1717. Modules/unicodedata.c full port

Rule

Same as 1704 / 1705 / 1708 / 1709. The deliverable is a Go file (or files) under module/unicodedata/ whose function list 1:1 covers Modules/unicodedata.c. The Unicode Character Database tables live in a generated Go file emitted from CPython 3.14's Modules/unicodedata_db.h + Modules/unicodename_db.h so the runtime carries no Python build dependency. Once this spec lands the stdlib/test/support/os_helper.py:30 import unicodedata resolves, unicodedata.normalize('NFD', ...) returns CPython-equivalent strings, and the test_tokenize.py panel row in spec 1710 advances past the missing-module wall.

Why this spec exists

CPython exposes unicodedata as a built-in C extension. The module publishes:

normalize(form, str) returning the NFC / NFD / NFKC / NFKD form. Required by stdlib/test/support/os_helper.py:31, stdlib/urllib/parse.py:436.
is_normalized(form, str) returning True when str is already in the requested form.
category(char) returning the two-letter general category ("Lu", "Ll", "Mn", ...).
bidirectional(char) returning the bidi class.
combining(char) returning the combining-class integer.
mirrored(char) returning 1 if the character has Bidi_Mirrored.
east_asian_width(char) returning the EAW class ("F", "H", "W", "Na", "A", "N"). Required by stdlib/traceback.py:975.
decimal(char[, default]), digit(char[, default]), numeric(char[, default]) returning the numeric value.
decomposition(char) returning the canonical/compatibility decomposition as a hex string.
name(char[, default]) returning the Unicode 1.0/3.0 character name. Required transitively by stdlib/re/_parser.py:349's \N{NAME} handling.
lookup(name) returning the character for a name.
unidata_version constant.
The UCD type with a ucd_3_2_0 pre-built instance for legacy callers (CPython keeps a Unicode 3.2 snapshot for IDNA).

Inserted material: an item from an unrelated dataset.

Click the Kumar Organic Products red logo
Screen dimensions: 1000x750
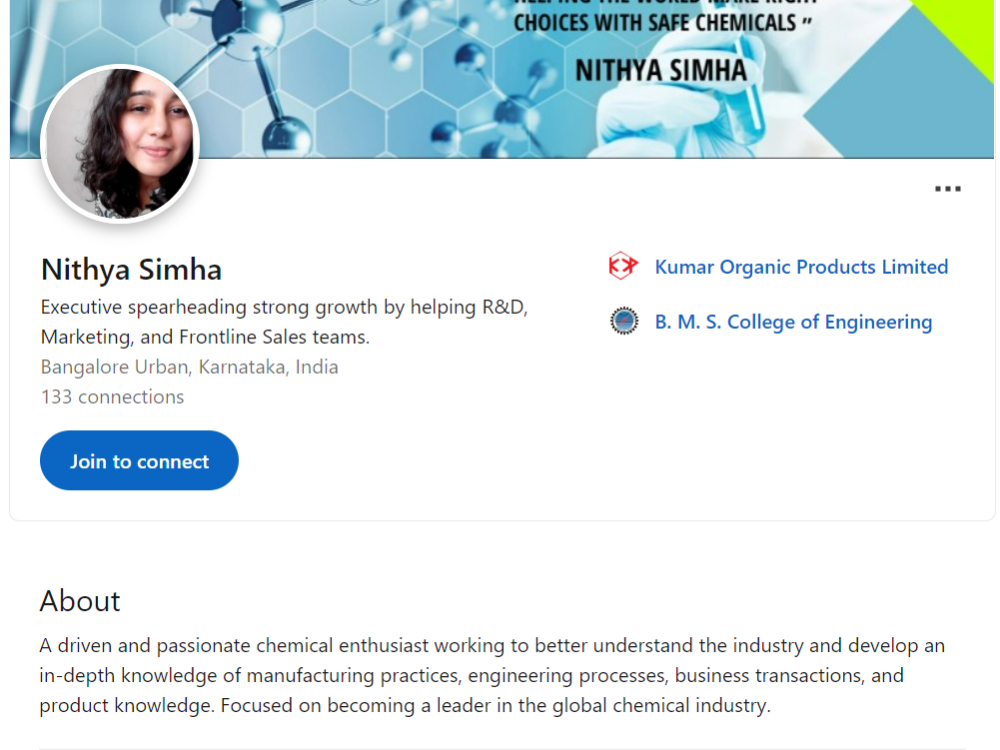click(x=623, y=266)
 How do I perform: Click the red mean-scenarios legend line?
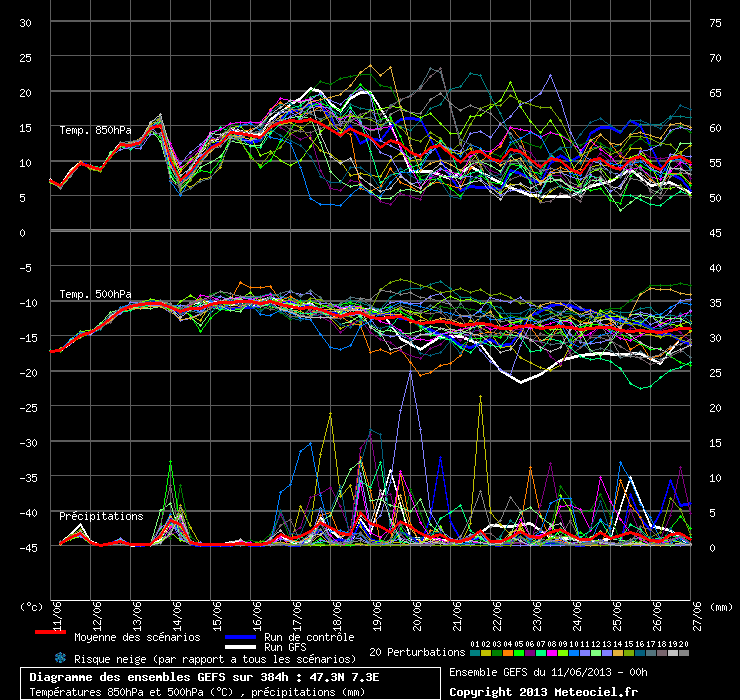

module/unicodedata/ does not exist yet. Every importer above falls through to a ModuleNotFoundError, which is exactly what blocks the spec 1710 test_tokenize.py panel row (the import chain runs unittest.mock -> pkgutil -> ... -> os_helper.py:30).

Sources of truth

Modules/unicodedata.c (CPython 3.14.5): the function bodies.
Modules/unicodedata_db.h: the auto-generated UCD records, decomposition tables, combining/quickcheck/EAW/numeric arrays.
Modules/unicodename_db.h: the name-lookup phrasebook and trie.
Tools/unicode/makeunicodedata.py: the generator that emits the two _db.h files from Lib/test/cjkencodings/UnicodeData.txt, DerivedNormalizationProps.txt, etc.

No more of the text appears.